■ **What you will do**
All of the data below should be output exactly as given.

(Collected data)
◆ ◆ ◆ ◆

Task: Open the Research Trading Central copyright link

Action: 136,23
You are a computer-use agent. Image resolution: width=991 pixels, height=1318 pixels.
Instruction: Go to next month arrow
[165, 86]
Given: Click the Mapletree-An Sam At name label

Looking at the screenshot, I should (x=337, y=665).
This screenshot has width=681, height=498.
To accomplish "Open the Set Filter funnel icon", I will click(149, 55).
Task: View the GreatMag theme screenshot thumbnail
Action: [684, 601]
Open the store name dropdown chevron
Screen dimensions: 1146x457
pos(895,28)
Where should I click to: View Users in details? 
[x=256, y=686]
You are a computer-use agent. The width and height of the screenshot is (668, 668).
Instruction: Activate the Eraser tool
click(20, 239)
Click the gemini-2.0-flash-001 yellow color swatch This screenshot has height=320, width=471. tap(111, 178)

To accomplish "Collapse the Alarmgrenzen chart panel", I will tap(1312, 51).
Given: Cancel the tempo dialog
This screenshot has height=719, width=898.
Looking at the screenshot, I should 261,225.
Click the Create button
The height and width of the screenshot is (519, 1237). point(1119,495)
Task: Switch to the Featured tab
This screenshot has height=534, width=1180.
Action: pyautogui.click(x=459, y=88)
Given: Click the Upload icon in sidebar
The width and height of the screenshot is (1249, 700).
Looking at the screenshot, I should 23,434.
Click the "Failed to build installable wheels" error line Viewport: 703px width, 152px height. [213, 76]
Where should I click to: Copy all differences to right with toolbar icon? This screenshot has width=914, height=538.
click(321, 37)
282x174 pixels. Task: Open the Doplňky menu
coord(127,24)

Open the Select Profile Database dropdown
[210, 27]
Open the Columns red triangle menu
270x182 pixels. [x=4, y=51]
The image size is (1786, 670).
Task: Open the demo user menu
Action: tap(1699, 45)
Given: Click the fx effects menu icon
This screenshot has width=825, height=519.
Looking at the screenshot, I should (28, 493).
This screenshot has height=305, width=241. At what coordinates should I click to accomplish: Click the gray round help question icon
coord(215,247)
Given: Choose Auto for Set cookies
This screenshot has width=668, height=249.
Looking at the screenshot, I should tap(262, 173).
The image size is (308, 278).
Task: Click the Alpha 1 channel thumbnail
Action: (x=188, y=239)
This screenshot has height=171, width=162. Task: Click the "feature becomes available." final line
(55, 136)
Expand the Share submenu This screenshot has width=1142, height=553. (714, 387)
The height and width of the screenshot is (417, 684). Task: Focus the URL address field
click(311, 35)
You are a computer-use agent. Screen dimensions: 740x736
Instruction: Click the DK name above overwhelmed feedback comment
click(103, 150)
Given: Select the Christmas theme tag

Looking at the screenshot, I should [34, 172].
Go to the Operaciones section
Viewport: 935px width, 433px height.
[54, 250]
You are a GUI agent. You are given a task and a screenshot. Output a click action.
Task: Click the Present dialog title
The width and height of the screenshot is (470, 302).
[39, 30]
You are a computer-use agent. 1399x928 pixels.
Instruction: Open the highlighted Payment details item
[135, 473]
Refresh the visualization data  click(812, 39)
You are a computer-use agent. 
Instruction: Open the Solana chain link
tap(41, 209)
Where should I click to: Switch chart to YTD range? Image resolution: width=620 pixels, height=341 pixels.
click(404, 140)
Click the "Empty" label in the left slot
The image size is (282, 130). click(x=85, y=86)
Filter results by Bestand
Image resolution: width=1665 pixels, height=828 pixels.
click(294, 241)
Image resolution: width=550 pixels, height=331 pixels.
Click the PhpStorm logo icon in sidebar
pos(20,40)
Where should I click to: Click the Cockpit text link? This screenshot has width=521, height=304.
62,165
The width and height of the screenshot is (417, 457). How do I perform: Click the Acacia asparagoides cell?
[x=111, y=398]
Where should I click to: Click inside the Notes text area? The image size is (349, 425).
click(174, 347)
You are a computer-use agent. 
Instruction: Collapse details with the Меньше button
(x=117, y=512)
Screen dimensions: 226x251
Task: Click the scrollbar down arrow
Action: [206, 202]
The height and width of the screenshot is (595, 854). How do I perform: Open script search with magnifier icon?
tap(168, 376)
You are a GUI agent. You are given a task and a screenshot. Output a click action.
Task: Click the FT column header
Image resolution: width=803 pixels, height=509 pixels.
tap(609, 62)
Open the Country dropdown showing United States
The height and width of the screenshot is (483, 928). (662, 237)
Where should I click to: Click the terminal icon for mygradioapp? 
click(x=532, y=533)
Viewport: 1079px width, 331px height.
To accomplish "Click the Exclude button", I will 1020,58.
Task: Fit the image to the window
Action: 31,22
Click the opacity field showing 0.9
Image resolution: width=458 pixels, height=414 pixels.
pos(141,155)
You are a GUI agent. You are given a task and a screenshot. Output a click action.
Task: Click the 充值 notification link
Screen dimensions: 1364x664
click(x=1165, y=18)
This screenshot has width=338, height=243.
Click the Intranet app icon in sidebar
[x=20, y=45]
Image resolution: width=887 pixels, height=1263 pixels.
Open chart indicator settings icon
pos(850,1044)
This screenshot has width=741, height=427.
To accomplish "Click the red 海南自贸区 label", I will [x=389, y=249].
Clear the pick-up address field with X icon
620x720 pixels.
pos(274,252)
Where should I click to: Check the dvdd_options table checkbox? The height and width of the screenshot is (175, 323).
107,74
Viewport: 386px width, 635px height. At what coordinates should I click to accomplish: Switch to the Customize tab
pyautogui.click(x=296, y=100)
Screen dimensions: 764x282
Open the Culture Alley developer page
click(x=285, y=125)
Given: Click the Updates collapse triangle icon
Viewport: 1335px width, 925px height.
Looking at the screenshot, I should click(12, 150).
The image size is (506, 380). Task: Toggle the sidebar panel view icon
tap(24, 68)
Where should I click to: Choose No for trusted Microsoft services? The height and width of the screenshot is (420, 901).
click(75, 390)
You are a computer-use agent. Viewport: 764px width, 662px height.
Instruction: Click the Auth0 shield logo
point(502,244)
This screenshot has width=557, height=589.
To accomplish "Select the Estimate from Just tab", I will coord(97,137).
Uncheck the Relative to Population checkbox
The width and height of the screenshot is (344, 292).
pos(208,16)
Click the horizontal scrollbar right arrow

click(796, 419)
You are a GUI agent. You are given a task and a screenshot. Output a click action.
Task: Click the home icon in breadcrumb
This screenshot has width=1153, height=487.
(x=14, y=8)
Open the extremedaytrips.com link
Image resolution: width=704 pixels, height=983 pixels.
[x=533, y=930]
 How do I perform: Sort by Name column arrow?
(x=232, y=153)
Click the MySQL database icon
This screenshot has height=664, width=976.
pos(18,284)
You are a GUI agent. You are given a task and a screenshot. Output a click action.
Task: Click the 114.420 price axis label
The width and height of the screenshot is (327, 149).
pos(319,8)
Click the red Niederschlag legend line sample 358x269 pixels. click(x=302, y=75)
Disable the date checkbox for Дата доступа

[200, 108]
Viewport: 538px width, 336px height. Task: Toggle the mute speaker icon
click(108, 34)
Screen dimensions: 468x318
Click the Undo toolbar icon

◆ ◆ ◆ ◆

■ **Written solution**
Task: Open the Research Trading Central copyright link

Action: 136,23
You are a computer-use agent. Image resolution: width=991 pixels, height=1318 pixels.
Instruction: Go to next month arrow
[165, 86]
Given: Click the Mapletree-An Sam At name label

Looking at the screenshot, I should (x=337, y=665).
This screenshot has width=681, height=498.
To accomplish "Open the Set Filter funnel icon", I will click(149, 55).
Task: View the GreatMag theme screenshot thumbnail
Action: [684, 601]
Open the store name dropdown chevron
Screen dimensions: 1146x457
pos(895,28)
Where should I click to: View Users in details? 
[x=256, y=686]
You are a computer-use agent. The width and height of the screenshot is (668, 668).
Instruction: Activate the Eraser tool
click(20, 239)
Click the gemini-2.0-flash-001 yellow color swatch This screenshot has height=320, width=471. tap(111, 178)

To accomplish "Collapse the Alarmgrenzen chart panel", I will tap(1312, 51).
Given: Cancel the tempo dialog
This screenshot has height=719, width=898.
Looking at the screenshot, I should 261,225.
Click the Create button
The height and width of the screenshot is (519, 1237). point(1119,495)
Task: Switch to the Featured tab
This screenshot has height=534, width=1180.
Action: pyautogui.click(x=459, y=88)
Given: Click the Upload icon in sidebar
The width and height of the screenshot is (1249, 700).
Looking at the screenshot, I should 23,434.
Click the "Failed to build installable wheels" error line Viewport: 703px width, 152px height. [213, 76]
Where should I click to: Copy all differences to right with toolbar icon? This screenshot has width=914, height=538.
click(321, 37)
282x174 pixels. Task: Open the Doplňky menu
coord(127,24)

Open the Select Profile Database dropdown
[210, 27]
Open the Columns red triangle menu
270x182 pixels. [x=4, y=51]
The image size is (1786, 670).
Task: Open the demo user menu
Action: tap(1699, 45)
Given: Click the fx effects menu icon
This screenshot has width=825, height=519.
Looking at the screenshot, I should (28, 493).
This screenshot has height=305, width=241. At what coordinates should I click to accomplish: Click the gray round help question icon
coord(215,247)
Given: Choose Auto for Set cookies
This screenshot has width=668, height=249.
Looking at the screenshot, I should tap(262, 173).
The image size is (308, 278).
Task: Click the Alpha 1 channel thumbnail
Action: (x=188, y=239)
This screenshot has height=171, width=162. Task: Click the "feature becomes available." final line
(55, 136)
Expand the Share submenu This screenshot has width=1142, height=553. (714, 387)
The height and width of the screenshot is (417, 684). Task: Focus the URL address field
click(311, 35)
You are a computer-use agent. Screen dimensions: 740x736
Instruction: Click the DK name above overwhelmed feedback comment
click(103, 150)
Given: Select the Christmas theme tag

Looking at the screenshot, I should [34, 172].
Go to the Operaciones section
Viewport: 935px width, 433px height.
[54, 250]
You are a GUI agent. You are given a task and a screenshot. Output a click action.
Task: Click the Present dialog title
The width and height of the screenshot is (470, 302).
[39, 30]
You are a computer-use agent. 1399x928 pixels.
Instruction: Open the highlighted Payment details item
[135, 473]
Refresh the visualization data  click(812, 39)
You are a computer-use agent. 
Instruction: Open the Solana chain link
tap(41, 209)
Where should I click to: Switch chart to YTD range? Image resolution: width=620 pixels, height=341 pixels.
click(404, 140)
Click the "Empty" label in the left slot
The image size is (282, 130). click(x=85, y=86)
Filter results by Bestand
Image resolution: width=1665 pixels, height=828 pixels.
click(294, 241)
Image resolution: width=550 pixels, height=331 pixels.
Click the PhpStorm logo icon in sidebar
pos(20,40)
Where should I click to: Click the Cockpit text link? This screenshot has width=521, height=304.
62,165
The width and height of the screenshot is (417, 457). How do I perform: Click the Acacia asparagoides cell?
[x=111, y=398]
Where should I click to: Click inside the Notes text area? The image size is (349, 425).
click(174, 347)
You are a computer-use agent. 
Instruction: Collapse details with the Меньше button
(x=117, y=512)
Screen dimensions: 226x251
Task: Click the scrollbar down arrow
Action: [206, 202]
The height and width of the screenshot is (595, 854). How do I perform: Open script search with magnifier icon?
tap(168, 376)
You are a GUI agent. You are given a task and a screenshot. Output a click action.
Task: Click the FT column header
Image resolution: width=803 pixels, height=509 pixels.
tap(609, 62)
Open the Country dropdown showing United States
The height and width of the screenshot is (483, 928). (662, 237)
Where should I click to: Click the terminal icon for mygradioapp? 
click(x=532, y=533)
Viewport: 1079px width, 331px height.
To accomplish "Click the Exclude button", I will 1020,58.
Task: Fit the image to the window
Action: 31,22
Click the opacity field showing 0.9
Image resolution: width=458 pixels, height=414 pixels.
pos(141,155)
You are a GUI agent. You are given a task and a screenshot. Output a click action.
Task: Click the 充值 notification link
Screen dimensions: 1364x664
click(x=1165, y=18)
This screenshot has width=338, height=243.
Click the Intranet app icon in sidebar
[x=20, y=45]
Image resolution: width=887 pixels, height=1263 pixels.
Open chart indicator settings icon
pos(850,1044)
This screenshot has width=741, height=427.
To accomplish "Click the red 海南自贸区 label", I will [x=389, y=249].
Clear the pick-up address field with X icon
620x720 pixels.
pos(274,252)
Where should I click to: Check the dvdd_options table checkbox? The height and width of the screenshot is (175, 323).
107,74
Viewport: 386px width, 635px height. At what coordinates should I click to accomplish: Switch to the Customize tab
pyautogui.click(x=296, y=100)
Screen dimensions: 764x282
Open the Culture Alley developer page
click(x=285, y=125)
Given: Click the Updates collapse triangle icon
Viewport: 1335px width, 925px height.
Looking at the screenshot, I should click(12, 150).
The image size is (506, 380). Task: Toggle the sidebar panel view icon
tap(24, 68)
Where should I click to: Choose No for trusted Microsoft services? The height and width of the screenshot is (420, 901).
click(75, 390)
You are a computer-use agent. Viewport: 764px width, 662px height.
Instruction: Click the Auth0 shield logo
point(502,244)
This screenshot has width=557, height=589.
To accomplish "Select the Estimate from Just tab", I will coord(97,137).
Uncheck the Relative to Population checkbox
The width and height of the screenshot is (344, 292).
pos(208,16)
Click the horizontal scrollbar right arrow

click(796, 419)
You are a GUI agent. You are given a task and a screenshot. Output a click action.
Task: Click the home icon in breadcrumb
This screenshot has width=1153, height=487.
(x=14, y=8)
Open the extremedaytrips.com link
Image resolution: width=704 pixels, height=983 pixels.
[x=533, y=930]
 How do I perform: Sort by Name column arrow?
(x=232, y=153)
Click the MySQL database icon
This screenshot has height=664, width=976.
pos(18,284)
You are a GUI agent. You are given a task and a screenshot. Output a click action.
Task: Click the 114.420 price axis label
The width and height of the screenshot is (327, 149).
pos(319,8)
Click the red Niederschlag legend line sample 358x269 pixels. click(x=302, y=75)
Disable the date checkbox for Дата доступа

[200, 108]
Viewport: 538px width, 336px height. Task: Toggle the mute speaker icon
click(108, 34)
Screen dimensions: 468x318
Click the Undo toolbar icon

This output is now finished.